И убежал второй секретарь, убежал своими ногами, забыв про "скорую", убежал, забыв про всё, только подвывая "ну, ты, этот, экстра, тьфу, не водка, этот, парапсих, короче, Ванга, ведьма ясновидящая!"
И не тогда, когда голодной и холодной зимой 1993-1994-го, когда людям есть было нечего, а расплодившиеся дворовые собаки дичали, сбивались в стаи и нападали на прохожих, особо на территории брошенных после перестройки заводов. Вот тогда как-то трамваи стали и шла она, уже пенсионерка, через завод металлоконструкций с внучкой на руках, и ещё с десяток с мушкетовки шли рядом - и вышли прямо на огромную стаю собак, голов в сорок, а то и пятьдесят. Вышли - и остолбенели, и собаки стали окружать людей. Тогда вышла вперёд Роза, вышла с внучкой на руках, и завопила. Она скулила, выла, чихала, ворчала, кричала, лаяла - она сама потом не могла вспомнить, что же такое она произносила - но ушла стая, убежала, поджав хвосты, и никогда больше на заводе металлоконструкций, пока он не заработал снова, не встречали люди диких собак.
А назвали Розу Ведьмой, когда в 14-м под обстрелом и бомбёжкой погиб её муж на блок-посту, куда он просто воду и еду привозил, и поехали хоронить на кладбище к родственникам его, под Докучаевск. И встретился похоронный кортеж с ротой нациков, готовившейся ворваться в Докуч с тыла.
В автобусе было отделение ополчения, 7 человек, и даже с оружием, но у каждого было только по 10 патронов, и то холостых, чтоб дать последний салют. И были в автобусах флаги - и Новороссии, и ДНР, и казачества, и Беркута, и даже СССР - но не жёлто-синие тряпки. И были женщины, и были дети, и были старики, и Рахиль с Риммой тоже были.

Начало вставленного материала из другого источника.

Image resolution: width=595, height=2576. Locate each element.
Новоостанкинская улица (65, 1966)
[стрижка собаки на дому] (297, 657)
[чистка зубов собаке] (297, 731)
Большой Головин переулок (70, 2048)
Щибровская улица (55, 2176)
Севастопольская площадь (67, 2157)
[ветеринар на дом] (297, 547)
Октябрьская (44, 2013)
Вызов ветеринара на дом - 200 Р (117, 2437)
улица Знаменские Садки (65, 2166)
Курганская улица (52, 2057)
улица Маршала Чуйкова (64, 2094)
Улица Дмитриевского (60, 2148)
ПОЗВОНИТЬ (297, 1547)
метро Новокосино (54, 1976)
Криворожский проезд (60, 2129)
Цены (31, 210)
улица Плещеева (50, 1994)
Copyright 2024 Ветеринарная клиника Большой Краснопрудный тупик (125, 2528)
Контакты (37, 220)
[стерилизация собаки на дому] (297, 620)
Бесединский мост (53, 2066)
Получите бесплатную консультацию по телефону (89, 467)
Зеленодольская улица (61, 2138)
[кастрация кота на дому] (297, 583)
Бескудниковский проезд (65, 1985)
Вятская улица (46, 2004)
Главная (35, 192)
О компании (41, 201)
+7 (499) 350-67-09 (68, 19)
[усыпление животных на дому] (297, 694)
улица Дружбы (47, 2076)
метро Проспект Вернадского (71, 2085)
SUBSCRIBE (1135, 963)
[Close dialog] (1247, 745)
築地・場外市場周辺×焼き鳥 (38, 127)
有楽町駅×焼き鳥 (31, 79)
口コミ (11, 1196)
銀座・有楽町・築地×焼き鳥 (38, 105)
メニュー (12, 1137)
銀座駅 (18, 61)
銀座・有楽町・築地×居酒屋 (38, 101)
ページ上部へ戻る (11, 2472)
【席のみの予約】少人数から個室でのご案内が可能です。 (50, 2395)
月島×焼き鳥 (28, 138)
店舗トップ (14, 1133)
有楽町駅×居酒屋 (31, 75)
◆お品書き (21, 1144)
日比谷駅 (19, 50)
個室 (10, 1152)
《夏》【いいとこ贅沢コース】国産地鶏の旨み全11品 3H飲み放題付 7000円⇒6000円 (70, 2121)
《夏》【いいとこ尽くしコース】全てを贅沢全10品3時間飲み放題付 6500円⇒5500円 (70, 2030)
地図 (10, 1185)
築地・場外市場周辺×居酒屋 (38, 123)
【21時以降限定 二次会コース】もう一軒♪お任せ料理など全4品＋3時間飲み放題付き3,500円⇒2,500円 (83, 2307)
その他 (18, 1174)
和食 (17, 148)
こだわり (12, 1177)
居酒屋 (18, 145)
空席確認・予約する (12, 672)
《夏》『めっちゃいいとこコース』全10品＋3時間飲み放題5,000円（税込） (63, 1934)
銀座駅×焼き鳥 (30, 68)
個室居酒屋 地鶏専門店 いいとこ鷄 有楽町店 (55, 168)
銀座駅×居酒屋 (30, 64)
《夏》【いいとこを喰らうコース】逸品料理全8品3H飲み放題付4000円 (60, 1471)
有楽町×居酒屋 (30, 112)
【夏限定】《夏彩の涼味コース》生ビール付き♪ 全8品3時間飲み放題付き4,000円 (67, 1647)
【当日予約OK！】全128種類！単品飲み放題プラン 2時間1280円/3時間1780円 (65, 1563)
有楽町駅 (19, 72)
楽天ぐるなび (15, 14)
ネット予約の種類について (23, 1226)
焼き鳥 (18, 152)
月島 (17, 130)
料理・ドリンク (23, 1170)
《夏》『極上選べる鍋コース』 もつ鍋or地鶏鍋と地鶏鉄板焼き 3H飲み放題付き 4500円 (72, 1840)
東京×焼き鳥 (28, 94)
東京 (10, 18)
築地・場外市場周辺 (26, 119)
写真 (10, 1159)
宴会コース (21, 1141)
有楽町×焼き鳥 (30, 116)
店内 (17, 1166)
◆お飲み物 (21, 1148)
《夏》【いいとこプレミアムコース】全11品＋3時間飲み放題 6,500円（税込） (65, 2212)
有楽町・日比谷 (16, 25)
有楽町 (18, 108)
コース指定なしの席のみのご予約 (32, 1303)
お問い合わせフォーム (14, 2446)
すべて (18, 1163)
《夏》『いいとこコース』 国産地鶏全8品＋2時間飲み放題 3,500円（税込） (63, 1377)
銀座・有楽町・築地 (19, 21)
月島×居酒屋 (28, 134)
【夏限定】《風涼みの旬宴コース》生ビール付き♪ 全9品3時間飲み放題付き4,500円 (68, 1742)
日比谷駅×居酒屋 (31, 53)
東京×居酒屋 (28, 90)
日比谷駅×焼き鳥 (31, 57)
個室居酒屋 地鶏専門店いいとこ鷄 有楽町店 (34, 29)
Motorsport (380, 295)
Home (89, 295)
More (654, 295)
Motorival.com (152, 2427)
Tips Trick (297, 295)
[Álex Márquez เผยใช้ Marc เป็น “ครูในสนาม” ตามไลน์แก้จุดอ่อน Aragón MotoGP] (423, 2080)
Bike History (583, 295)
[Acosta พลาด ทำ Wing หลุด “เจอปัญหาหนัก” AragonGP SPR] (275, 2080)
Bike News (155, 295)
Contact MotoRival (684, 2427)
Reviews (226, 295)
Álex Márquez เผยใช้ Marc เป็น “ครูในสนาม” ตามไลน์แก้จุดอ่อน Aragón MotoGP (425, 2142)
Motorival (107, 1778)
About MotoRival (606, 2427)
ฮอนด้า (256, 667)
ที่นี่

Тогда вышла Роза из катафалка, как будто выпрыгнула, вывалилась на яркий солнечный свет, вся в чёрном, как фурия. Рывком открыла заднюю дверь катафалка, выдвинула гроб с мужем, смахнула крышку с гроба - и заговорила. И на ромском говорила, и на идише, и на иврите, и на польском, и на румынском, и на гуцульском, и на русском, и по-английски, и даже по-фински, каждому из тех, кто был в роте под фашистским крюком на жёлтом фоне, каждому на его языке своё говорила, кидалась от одного к другому, размахивала руками, трясла растрепавшимися волосами - и развернулась колонна фашистских убийц, уехала, не напала на Докуч сзади. А сама Роза упала в дорожную пыль, потеряла сознание - так её мужа без неё и похоронили. А Розу отвезли в её же больницу, и там она за одну ночь поседела. Стали её длинные чёрные волосы за ночь цвета свежевылитой стали, и только на седьмой день после похорон пришла она в себя после инфаркта. Чтобы участвовать в девятинах мужа...
С тех пор её и называют Ведьмой. И за глаза, и в глаза. И берегут, хоть она от этой опёки и бегает. Но на слово Ведьма уже не обижается - сама не знает, чего от себя ждать.
Поседели и Римма с Рахилью. Тёмно-медные кудри Рахили стали цвета соли с сушёным перцем, с острым кайенским перцем. А светло-русые "пушистики" Риммы поднимаются сейчас над головой облачком сверкающего пушистого снега. Никого не обошла война, все три похоронили своих мужей...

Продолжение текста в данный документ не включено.